The answer today is: it is real. The strongest proof is not the manifest documentation. It is the existence of two shipped reference controllers built on the same shared-platform path.
What This Proves
| Audience | What this page should prove |
|---|---|
| App developers | the platform already supports non-trivial runtime/controller patterns |
| Architecture | the shared-platform composition model is implemented, not only proposed |
| Product | GPUaaS is already proving second-product / builder reuse |
| Engineering | runtime examples exist that can guide future app onboarding work |
The Two Reference Proofs
| Example | Proof in repo | What it demonstrates |
|---|---|---|
| Slurm reference controller | cmd/slurm-reference-controller/main.go | scheduler-grade cluster/member lifecycle, runtime reconcile, token/artifact mediation |
| RKE2 self-managed controller | cmd/rke2-self-managed-controller/main.go | cluster bootstrap, member join/drain, cluster lifecycle orchestration |
Shared Composition Model
This is the important point: the reference controllers are not bypassing the platform. They prove the platform boundary can support real controllers.
Slurm As Proof
Slurm is useful because it is not a trivial demo workload. It proves:
- scheduler-shaped lifecycle management;
- multi-component reconcile behavior;
- runtime state and cluster/member transitions;
- integration with platform contracts rather than direct platform patching.
For a reviewer, Slurm answers: can GPUaaS support a serious runtime that looks more like infrastructure than a single container? Yes.
RKE2 As Proof
RKE2 is useful because it proves a different class of problem:
- bootstrap a cluster-like runtime;
- join and drain members;
- manage server/agent roles;
- keep lifecycle logic in the controller instead of leaking it into platform core.
For a reviewer, RKE2 answers: can the platform support self-managed clustered runtime behavior instead of only catalog launches? Yes.
Ownership Split
| Owned by GPUaaS / shared platform | Owned by the app team / controller |
|---|---|
| IAM, service-account integration, scoped authority | runtime-specific reconcile logic |
| app catalog, instance surfaces, and shared contracts | bootstrap, health, repair, and teardown details |
| artifact trust and promotion path | runtime operational knowledge |
| routes/connect surface families | runtime-specific failure handling |
| billing, audit, evidence, and policy primitives | runtime-specific state decisions |
This split is the core App SDK claim.

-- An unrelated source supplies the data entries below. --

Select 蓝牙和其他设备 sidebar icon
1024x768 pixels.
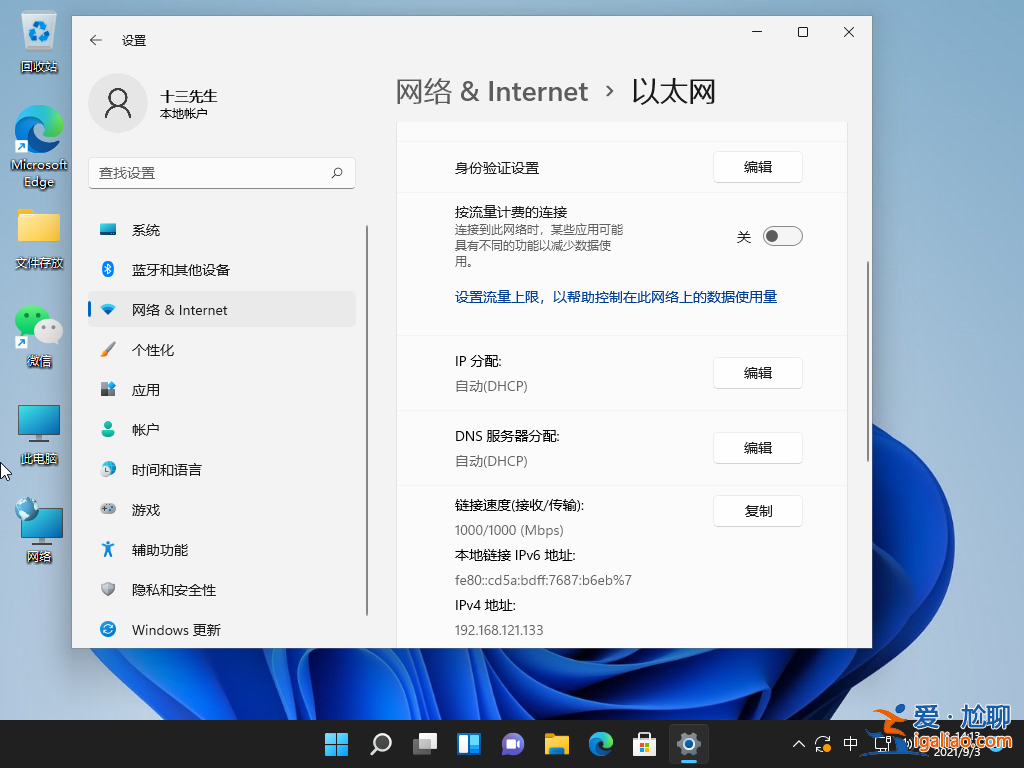(x=108, y=269)
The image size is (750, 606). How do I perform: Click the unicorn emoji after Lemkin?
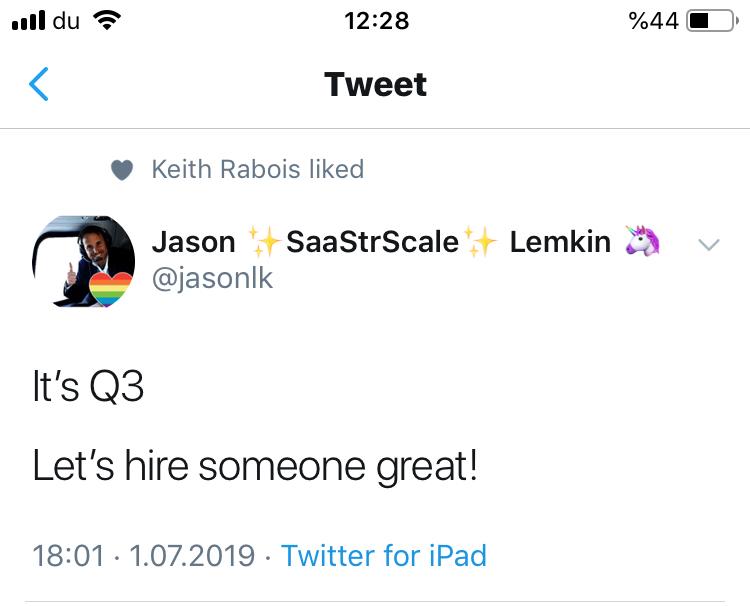(642, 242)
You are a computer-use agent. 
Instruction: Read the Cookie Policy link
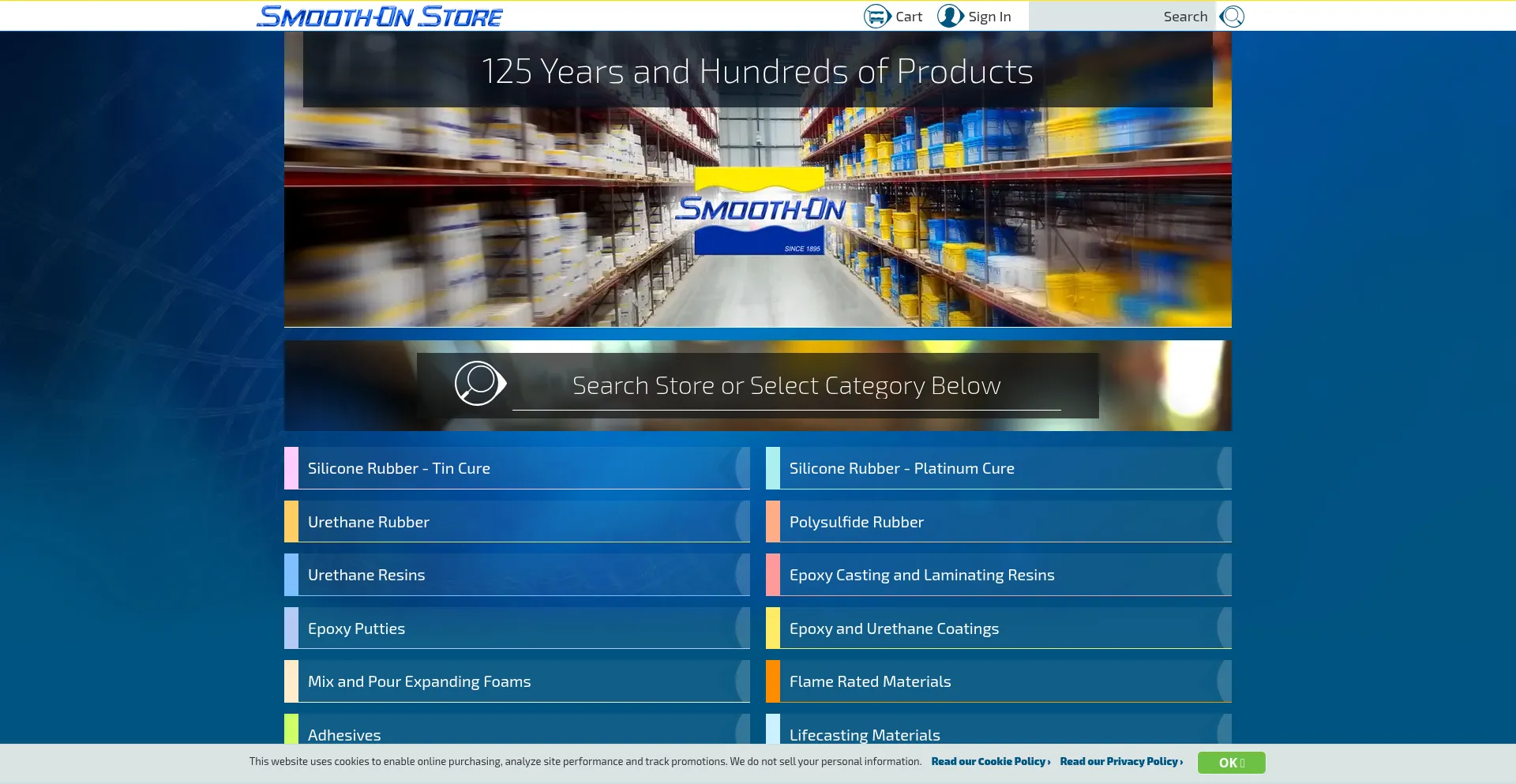point(990,762)
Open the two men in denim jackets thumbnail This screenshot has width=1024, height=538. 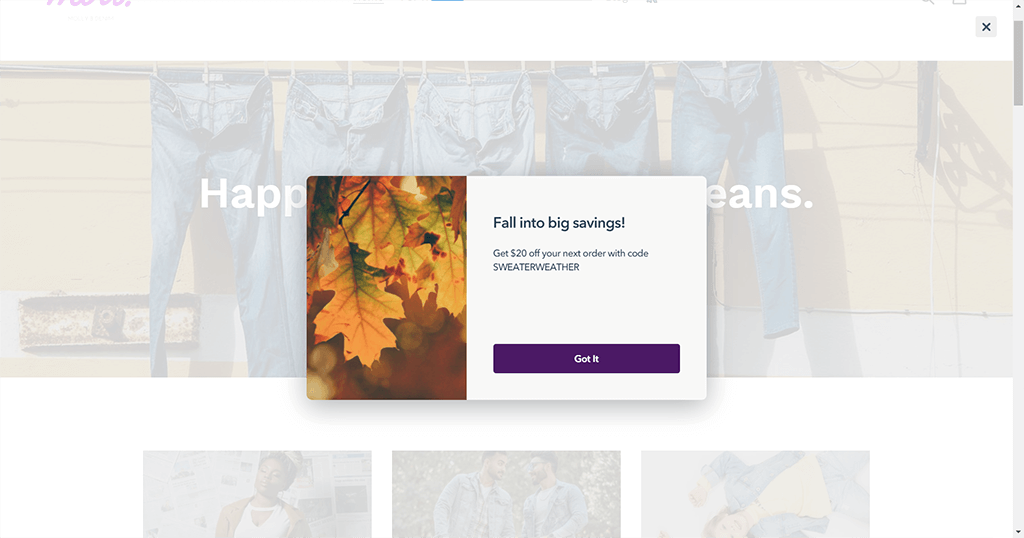(x=506, y=494)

The platform owns reusable authority. The app team owns runtime-specific intelligence.
What This Does Not Claim
This page should stay calibrated.
It does not claim that:
- every future app flow is already productized;
- every runtime family has the same polish as these references;
- self-service onboarding is complete for all app teams;
- every evidence path is equally mature.
It only claims what the code already proves: the shared-platform builder model works for serious controller-driven runtimes.
Developer Route From Here
If you are building on this path, read in this order:
Why This Matters To The Portal
Without this page, the portal can undersell the work and make the SDK look like conceptual scaffolding. That is false. The right posture is:
- reference-controller proof is real;
- onboarding/self-service maturity can still be partial;
- both statements can be true at once.